The military judge in the trial of alleged 9/11 masterminds has agreed to hold a hearing in which the ACLU and a consortium of media groups would be allowed to argue their case against government censorship in the high-profile case.
Judge James L. Pohl, President of the Guantanamo military
commission, issued an order Wednesday allowing the American Civil
Liberties Union (ACLU) and 14 media groups, which call themselves
“the Press Objectors,” to present their arguments on
August 22.
“As neither side objects to counsel for the ACLU and Press
Objectors to present oral arguments on the motion, the request for
oral argument is GRANTED,” the order, posted on the military
commission’s website, reads.
In May, a consortium of 14 media groups, including the
Associated Press, Reuters, The New York Times and The Miami Herald,
and the ACLU separately filed motions protesting regulations under
which there is a 40-second delay of the broadcast of the trial. The
time is sufficient for military officials to muffle the defendants’
speech if they start to describe the torture they are alleged to
have been subjected to by CIA operatives.

**Set exercise A**
In the article on the Guantanamo hearing, on what date are the ACLU and the Press Objectors to present their arguments?

**Entries provided**
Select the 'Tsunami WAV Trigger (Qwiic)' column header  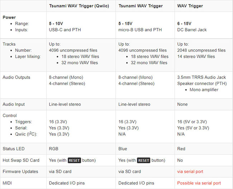point(79,6)
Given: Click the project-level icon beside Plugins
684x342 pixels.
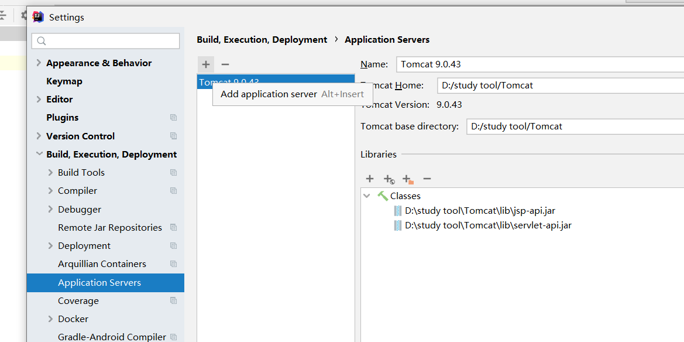Looking at the screenshot, I should [173, 118].
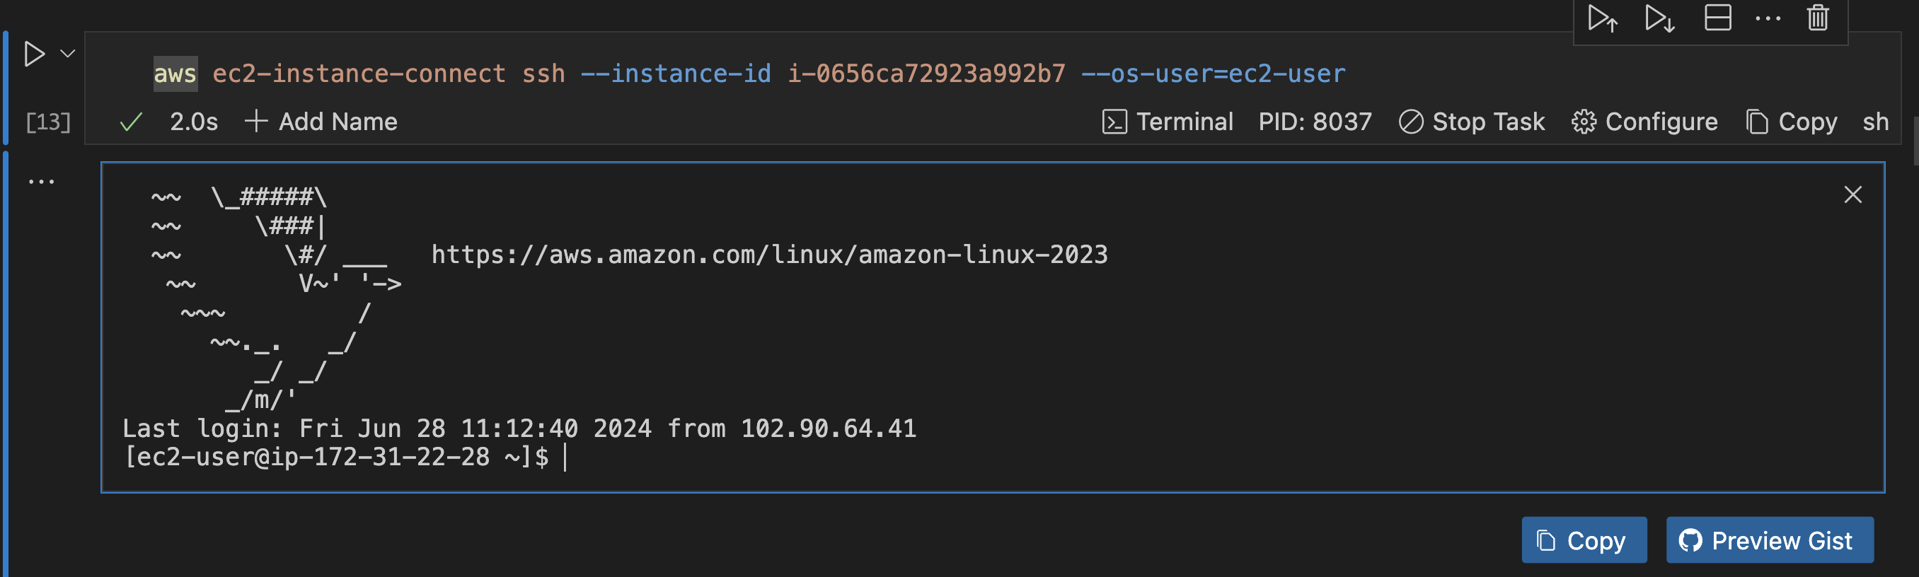Stop Task for the running command
1919x577 pixels.
(1471, 121)
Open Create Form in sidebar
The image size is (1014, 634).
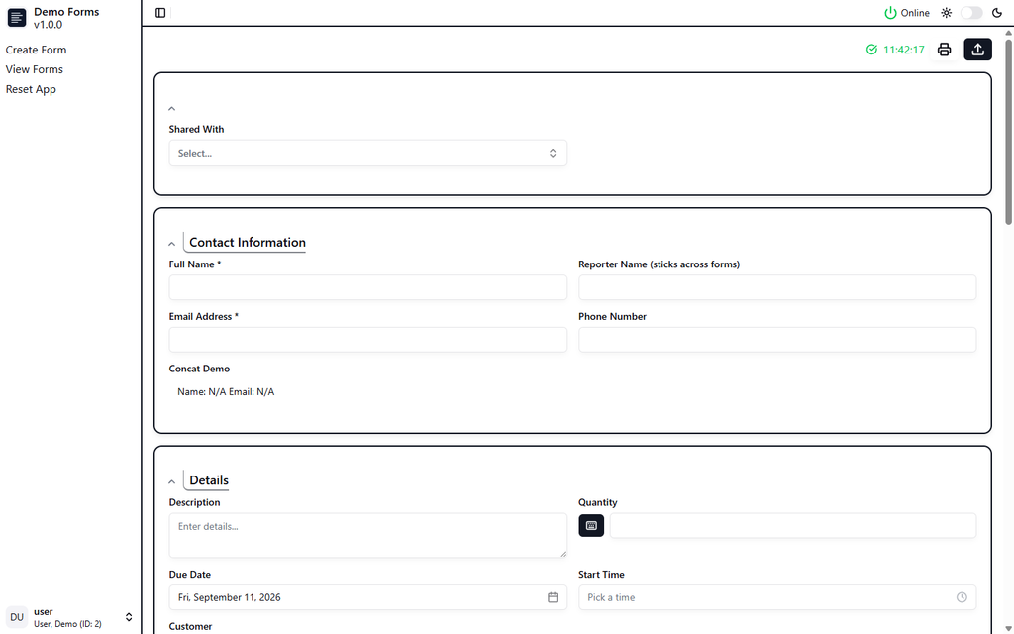click(37, 50)
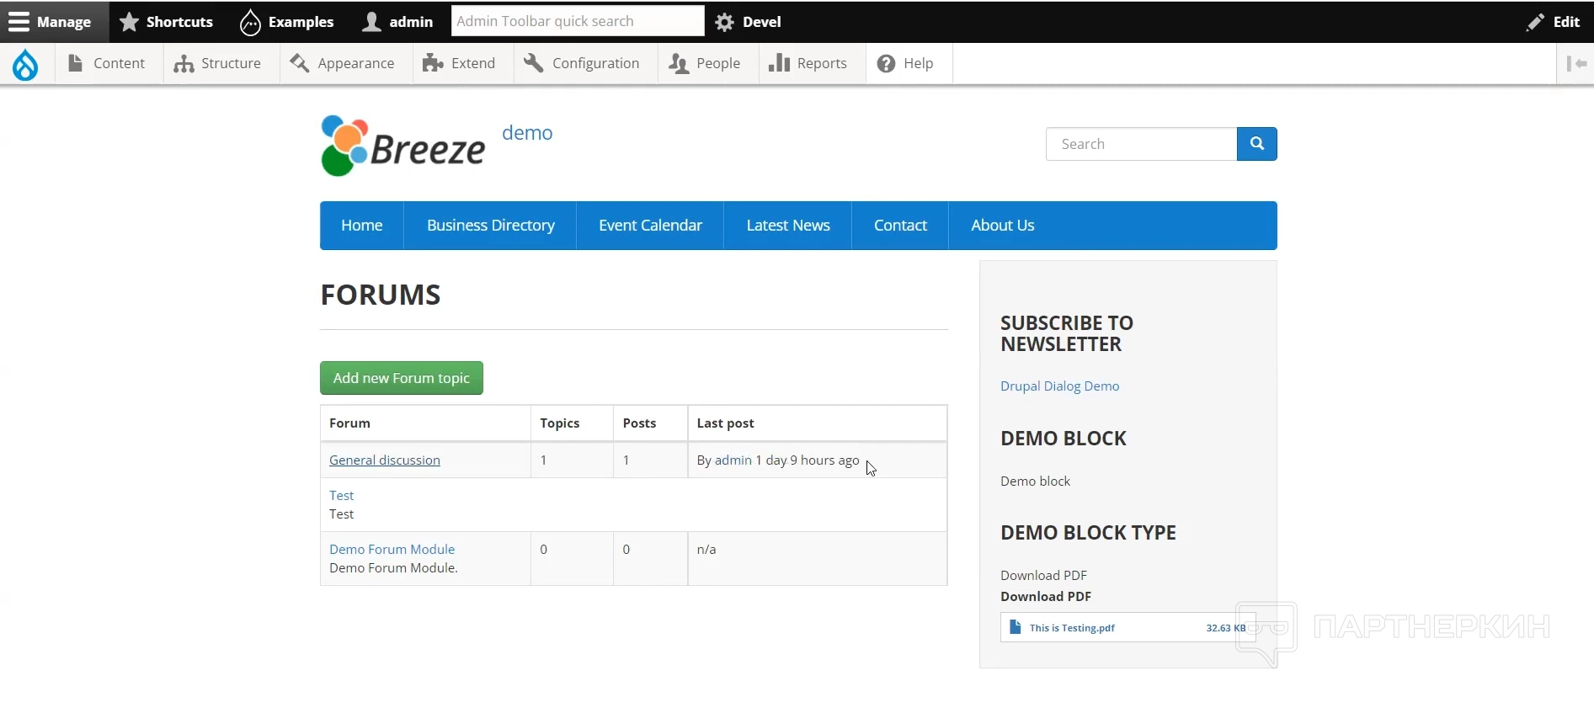Open the Shortcuts star menu

[166, 22]
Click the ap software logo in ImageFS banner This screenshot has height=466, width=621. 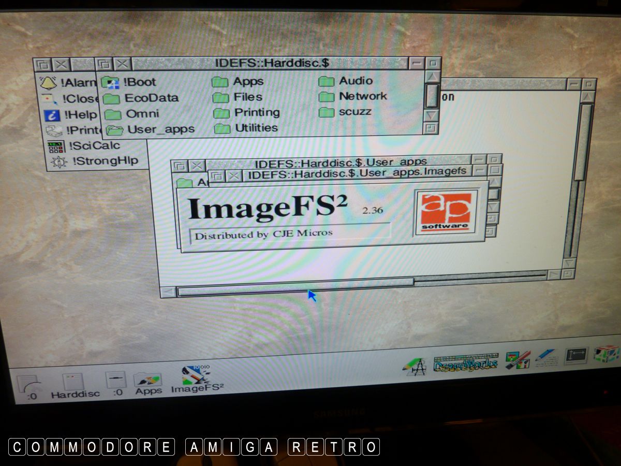445,211
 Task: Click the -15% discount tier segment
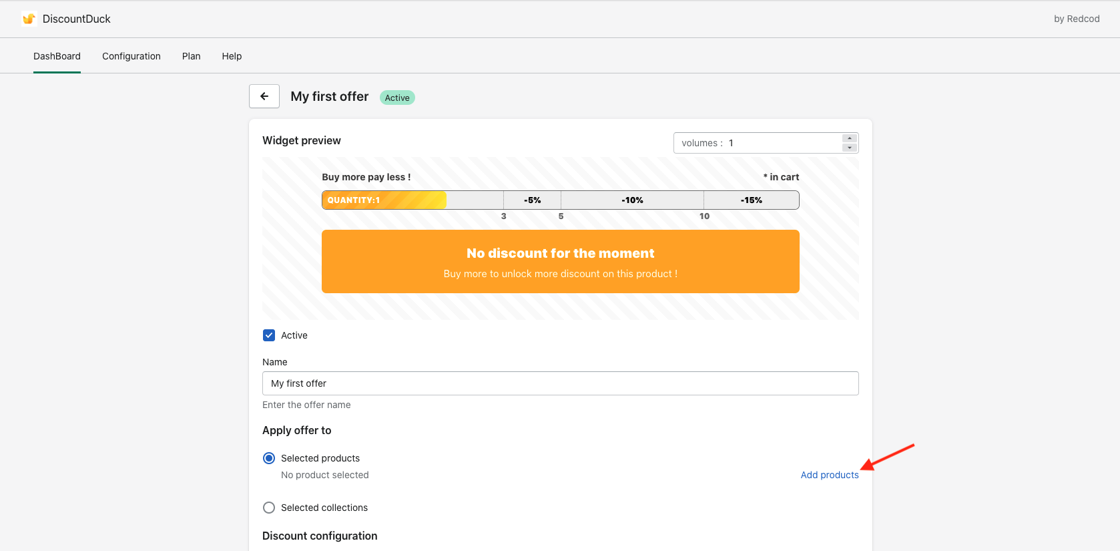point(751,200)
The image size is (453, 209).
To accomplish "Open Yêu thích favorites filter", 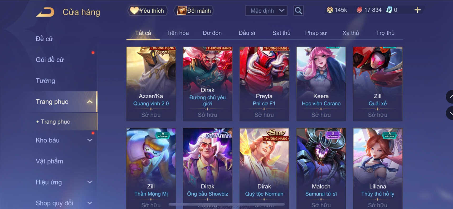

**Set exercise B**
Copy out the records from the line with "Task: Click the -15% discount tier segment" up to and including the last line of the records, omitting the pictures.

**Reply A**
August 22

**Reply B**
 Task: Click the -15% discount tier segment
point(751,200)
The image size is (453, 209).
To accomplish "Open Yêu thích favorites filter", 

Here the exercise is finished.